The following logaritmic graph compares these three solutions with the two alternative solutions from the other answers. The arguments are two randomly shuffled ranges of equal length, and the functions all receive identically ordered lists. I'm timing only the time the function takes to execute. For illustrative purposes I've added in an extra graph line for each numpy solution where the 60 ms overhead for loading numpy is added to the time.

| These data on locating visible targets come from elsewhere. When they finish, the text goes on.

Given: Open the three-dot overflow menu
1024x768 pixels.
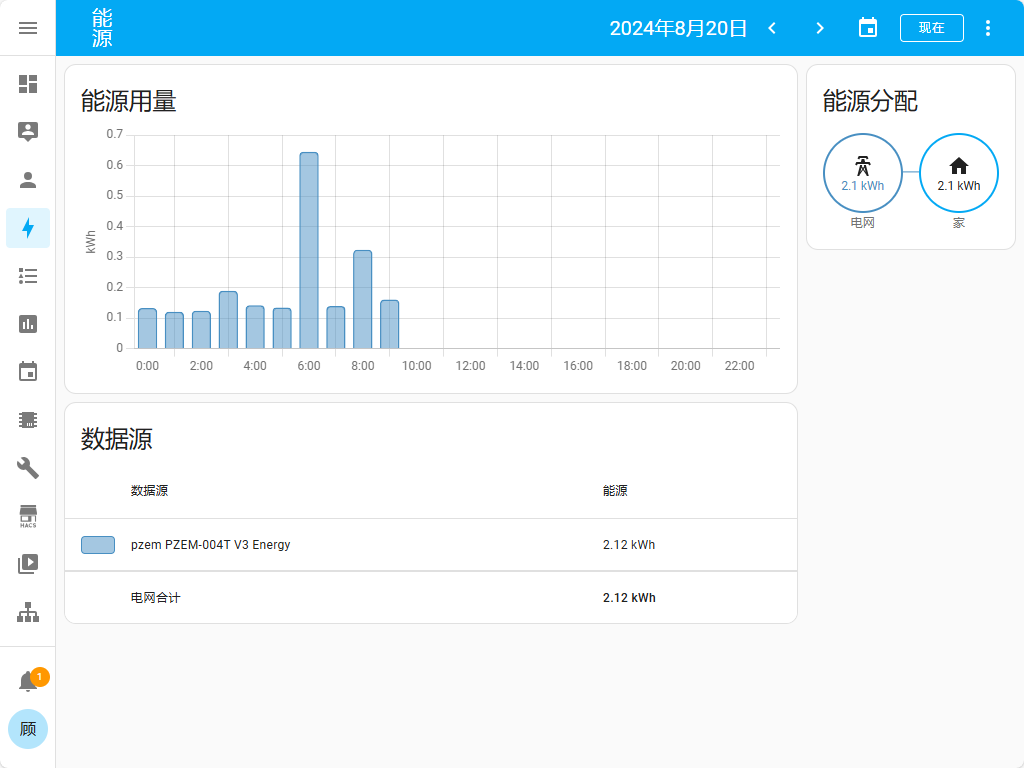Looking at the screenshot, I should (988, 28).
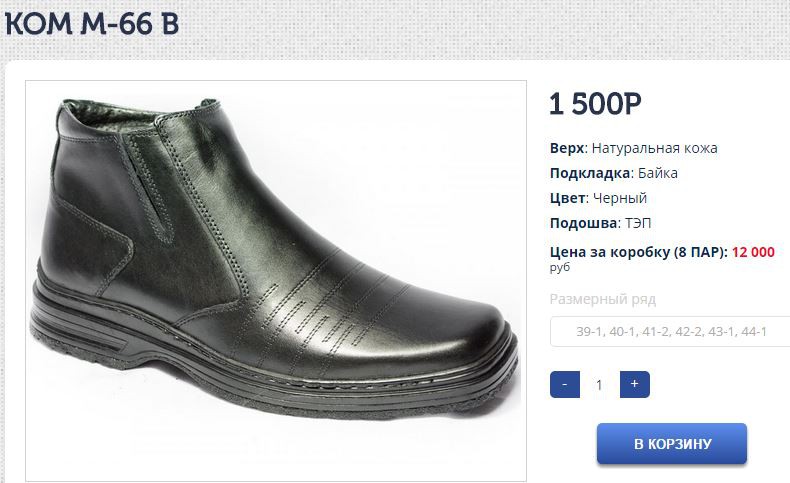Screen dimensions: 790x483
Task: Select the Черный color value
Action: pyautogui.click(x=620, y=198)
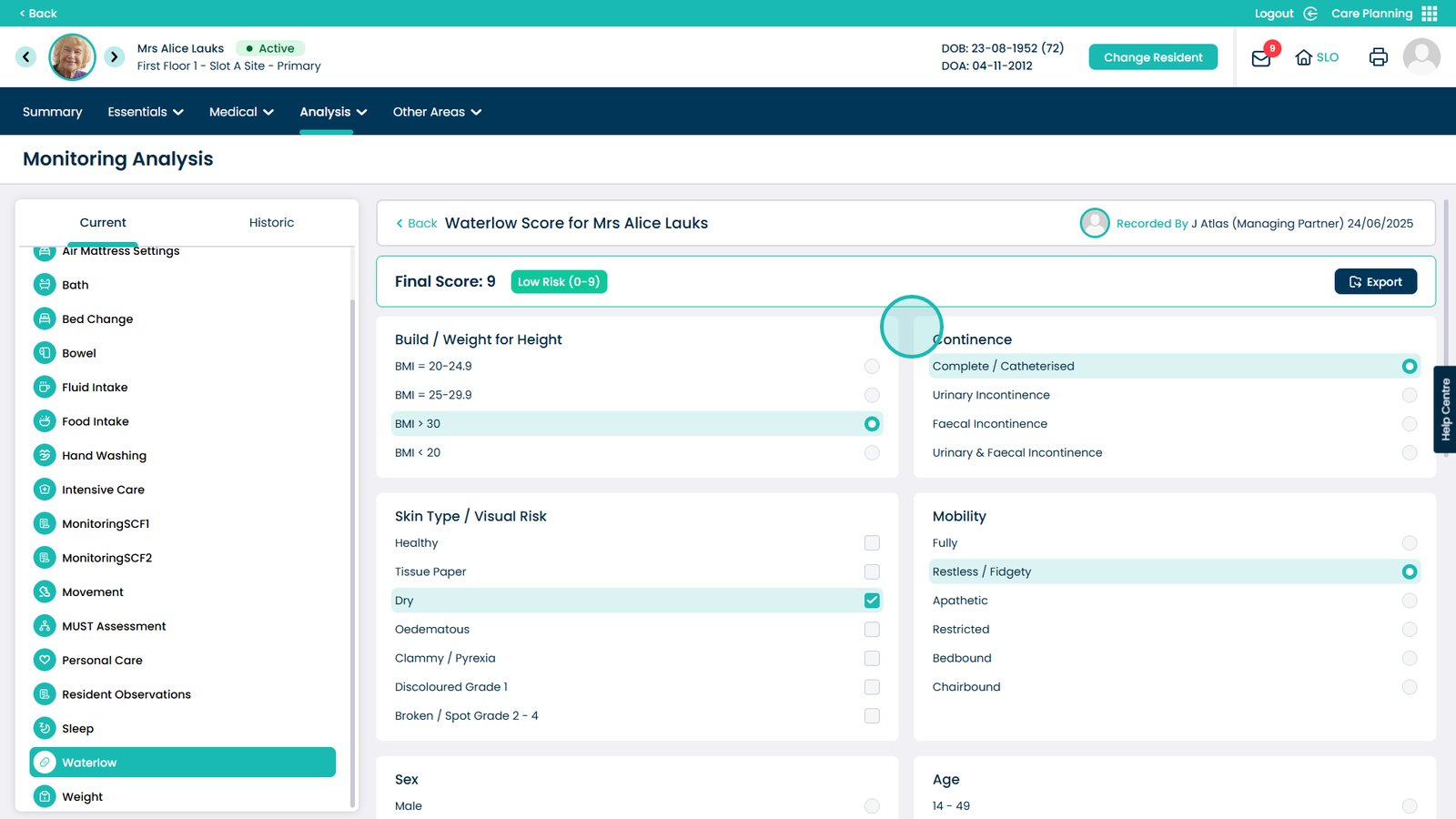
Task: Go to previous resident using left arrow
Action: (x=26, y=57)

As we can see, the all-numpy solution beats the others by an order of magnitude. Converting from python list and back slows the using_numpy solution down considerably in comparison, but it still beats pure python for large lists.
For a list length of about 1'000'000, using_pyargsort takes 2.0 seconds, using_nympy + overhead is only 1.3 seconds, while all_numpy + overhead is 0.3 seconds.
The sorting you describe is not very easy to accomplish. The only way that I can think of to do it is to use zip to create the list you say you don't want to create:
lst = [[4,5,6],[2,3,1]]
# key = operator.itemgetter(1) works too, and may be slightly faster ...
transpose_sort = sorted(zip(*lst),key = lambda x: x[1])
lst = zip(*transpose_sort)
Is there a reason for this constraint?
(Also note that you could do this all in one line if you really want to:
lst = zip(*sorted(zip(*lst),key = lambda x: x[1]))
This also results in a list of tuples. If you really want a list of lists, you can map the result:
lst = map(list, lst)
Or a list comprehension would work as well:
lst = [ list(x) for x in lst ]
If the second list doesn't contain duplicates, you could just do this:
l = [[4,5,6],[2,3,1]] #the list
l1 = l[1][:] #a copy of the to-be-sorted sublist
l[1].sort() #sort the sublist
l[0] = [l[0][l1.index(x)] for x in l[1]] #order the first sublist accordingly
(As this saves the sublist l[1] it might be a bad idea if your input list is huge)
How about this one:
a = [[4,5,6],[2,3,1]]
[a[0][i] for i in sorted(range(len(a[1])), key=lambda x: a[1][x])]
It uses the principal way numpy does it without having to use numpy and without the zip stuff.
Neither using numpy nor the zipping around seems to be the cheapest way for giant structures. Unfortunately the .sort() method is built into the list type and uses hard-wired access to the elements in the list (overriding __getitem__() or similar does not have any effect here).
So you can implement your own sort() which sorts two or more lists according to the values in one; this is basically what numpy does.
Or you can create a list of values to sort, sort that, and recreate the sorted original list out of it.